> 指示 A
アール・ブリュット展の紹介文から、「正規の美術教育を受けていない人による芸術、アール・ブリュット。」から「彼が選んだ世界に発信すべき7名のアーティストの作品が紹介されています。」までの部分を、両端を含めて一字一句そのまま書き写してください。

アール・ブリュット2024巡回展 抽象のラビリンス―夢みる色と形―”が開催中です。

 

 

 

正規の美術教育を受けていない人による芸術、アール・ブリュット。

その魅力を都内に巡回して紹介する展覧会、

“アール・ブリュット巡回展”が2020年より毎年開催されていますが、

今年の2024年展は、その5回目に当たります。

それを記念して、本展ではアール・ブリュットの研究家として、

国際的に活躍するエドワード・M・ゴメズさんがゲストキュレーターに!

彼が選んだ世界に発信すべき7名のアーティストの作品が紹介されています。

星

 

 

ちなみに。

本展のテーマである“抽象のラビリンス”にちなみ、

ラビリンスをイメージした会場デザインとなっていました。

 

 

 

会場構成を担当したのは、建築家ユニットのアトリエ・ワン。

同館のほど近くにある宮下公園を、

「みやしたこうえん」に改修したお二人です。

再利用も可能で、環境にやさしい段ボールで展示壁が作られています。

なお、作品を展示する高さを変えているのにも理由が。

 

 

 

見やすい高さは人それぞれで違います。

であるならば、みんなでその不便を分かち合えばいい!

そういった考えから、あえて展示の高さを変えているそうです。

 

本展の参加作家の中で個人的に気になったのは、

ポスターなどのメインビジュアルにも採用されている箭内裕樹さん。

 

 

 

作業室に流れている音楽を聴きながら鼻歌を歌い、

太さの違う様々なボールペンを使って、実に楽しそうに描いているそう。

 

 

 

確かに、どの作品からも鼻歌が聞こえてくるようで、

無心になって楽しんで描いてるのが伝わってきました。

オザケンの音楽を聴いている感覚に近い多幸感がありました。

 

続いて気になったのは、對馬考哉さん。

2020年の国内外の障害者アートの公募展、

「日本財団DIVERSITY IN THE ARTS 公募展」で、

最高賞に当たる審査員賞に選ばれたアーティストです。

本人は意識していないのでしょうが、

その作風はどこかバスキアを思わせるものがありました。

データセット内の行
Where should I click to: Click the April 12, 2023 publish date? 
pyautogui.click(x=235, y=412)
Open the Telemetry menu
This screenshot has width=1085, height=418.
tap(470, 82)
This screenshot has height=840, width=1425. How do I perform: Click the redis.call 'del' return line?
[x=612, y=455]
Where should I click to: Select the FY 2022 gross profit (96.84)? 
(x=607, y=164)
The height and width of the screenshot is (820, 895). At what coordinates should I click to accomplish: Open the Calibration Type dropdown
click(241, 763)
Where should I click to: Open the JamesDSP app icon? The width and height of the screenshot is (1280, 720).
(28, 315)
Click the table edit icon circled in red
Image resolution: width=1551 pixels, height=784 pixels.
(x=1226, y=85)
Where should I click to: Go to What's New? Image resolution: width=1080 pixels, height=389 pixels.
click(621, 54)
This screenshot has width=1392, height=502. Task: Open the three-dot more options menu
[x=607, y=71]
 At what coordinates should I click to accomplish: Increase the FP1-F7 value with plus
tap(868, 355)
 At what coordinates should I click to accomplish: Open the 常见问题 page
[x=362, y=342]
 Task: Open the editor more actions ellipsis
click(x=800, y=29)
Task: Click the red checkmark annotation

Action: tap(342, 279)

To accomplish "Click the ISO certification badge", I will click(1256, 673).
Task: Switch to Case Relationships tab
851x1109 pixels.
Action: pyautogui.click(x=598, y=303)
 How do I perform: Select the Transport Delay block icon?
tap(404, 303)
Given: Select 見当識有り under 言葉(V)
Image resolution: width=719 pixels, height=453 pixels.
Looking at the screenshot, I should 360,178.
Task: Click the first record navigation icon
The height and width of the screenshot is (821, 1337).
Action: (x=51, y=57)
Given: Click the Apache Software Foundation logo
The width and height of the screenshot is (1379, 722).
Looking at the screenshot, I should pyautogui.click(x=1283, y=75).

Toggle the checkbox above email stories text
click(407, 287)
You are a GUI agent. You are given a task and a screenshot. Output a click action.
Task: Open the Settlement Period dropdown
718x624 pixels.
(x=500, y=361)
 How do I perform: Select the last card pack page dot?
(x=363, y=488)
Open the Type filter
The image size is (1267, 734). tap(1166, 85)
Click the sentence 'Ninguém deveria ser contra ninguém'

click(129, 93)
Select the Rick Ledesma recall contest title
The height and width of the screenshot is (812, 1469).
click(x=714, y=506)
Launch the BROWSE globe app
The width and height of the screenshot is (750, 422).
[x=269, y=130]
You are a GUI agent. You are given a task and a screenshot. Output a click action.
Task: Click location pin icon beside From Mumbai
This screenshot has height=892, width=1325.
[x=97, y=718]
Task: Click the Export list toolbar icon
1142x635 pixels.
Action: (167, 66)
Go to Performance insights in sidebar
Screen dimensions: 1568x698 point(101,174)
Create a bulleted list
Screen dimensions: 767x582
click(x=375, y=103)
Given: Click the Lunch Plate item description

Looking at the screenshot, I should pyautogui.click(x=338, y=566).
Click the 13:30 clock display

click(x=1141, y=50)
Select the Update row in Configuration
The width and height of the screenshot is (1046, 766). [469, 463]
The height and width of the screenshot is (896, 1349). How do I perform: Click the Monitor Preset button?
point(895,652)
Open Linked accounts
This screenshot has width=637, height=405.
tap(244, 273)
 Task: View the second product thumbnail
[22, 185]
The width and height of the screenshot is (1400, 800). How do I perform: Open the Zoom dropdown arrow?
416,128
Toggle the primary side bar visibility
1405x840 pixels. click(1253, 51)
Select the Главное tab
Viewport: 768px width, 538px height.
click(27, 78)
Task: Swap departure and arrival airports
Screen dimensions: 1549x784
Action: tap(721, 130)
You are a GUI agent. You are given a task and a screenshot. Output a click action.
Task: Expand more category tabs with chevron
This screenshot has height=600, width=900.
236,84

> 指示 B
上のデータの行について、先頭の行から「Looking at the screenshot, I should 360,178.」を含む行までを、両端を含めてそのまま抜き出してください。

> 解答 A
正規の美術教育を受けていない人による芸術、アール・ブリュット。

その魅力を都内に巡回して紹介する展覧会、

“アール・ブリュット巡回展”が2020年より毎年開催されていますが、

今年の2024年展は、その5回目に当たります。

それを記念して、本展ではアール・ブリュットの研究家として、

国際的に活躍するエドワード・M・ゴメズさんがゲストキュレーターに!

彼が選んだ世界に発信すべき7名のアーティストの作品が紹介されています。

> 解答 B
Where should I click to: Click the April 12, 2023 publish date? 
pyautogui.click(x=235, y=412)
Open the Telemetry menu
This screenshot has width=1085, height=418.
tap(470, 82)
This screenshot has height=840, width=1425. How do I perform: Click the redis.call 'del' return line?
[x=612, y=455]
Where should I click to: Select the FY 2022 gross profit (96.84)? 
(x=607, y=164)
The height and width of the screenshot is (820, 895). At what coordinates should I click to accomplish: Open the Calibration Type dropdown
click(241, 763)
Where should I click to: Open the JamesDSP app icon? The width and height of the screenshot is (1280, 720).
(28, 315)
Click the table edit icon circled in red
Image resolution: width=1551 pixels, height=784 pixels.
(x=1226, y=85)
Where should I click to: Go to What's New? Image resolution: width=1080 pixels, height=389 pixels.
click(621, 54)
This screenshot has width=1392, height=502. Task: Open the three-dot more options menu
[x=607, y=71]
 At what coordinates should I click to accomplish: Increase the FP1-F7 value with plus
tap(868, 355)
 At what coordinates should I click to accomplish: Open the 常见问题 page
[x=362, y=342]
 Task: Open the editor more actions ellipsis
click(x=800, y=29)
Task: Click the red checkmark annotation

Action: tap(342, 279)

To accomplish "Click the ISO certification badge", I will click(1256, 673).
Task: Switch to Case Relationships tab
851x1109 pixels.
Action: pyautogui.click(x=598, y=303)
 How do I perform: Select the Transport Delay block icon?
tap(404, 303)
Given: Select 見当識有り under 言葉(V)
Image resolution: width=719 pixels, height=453 pixels.
Looking at the screenshot, I should 360,178.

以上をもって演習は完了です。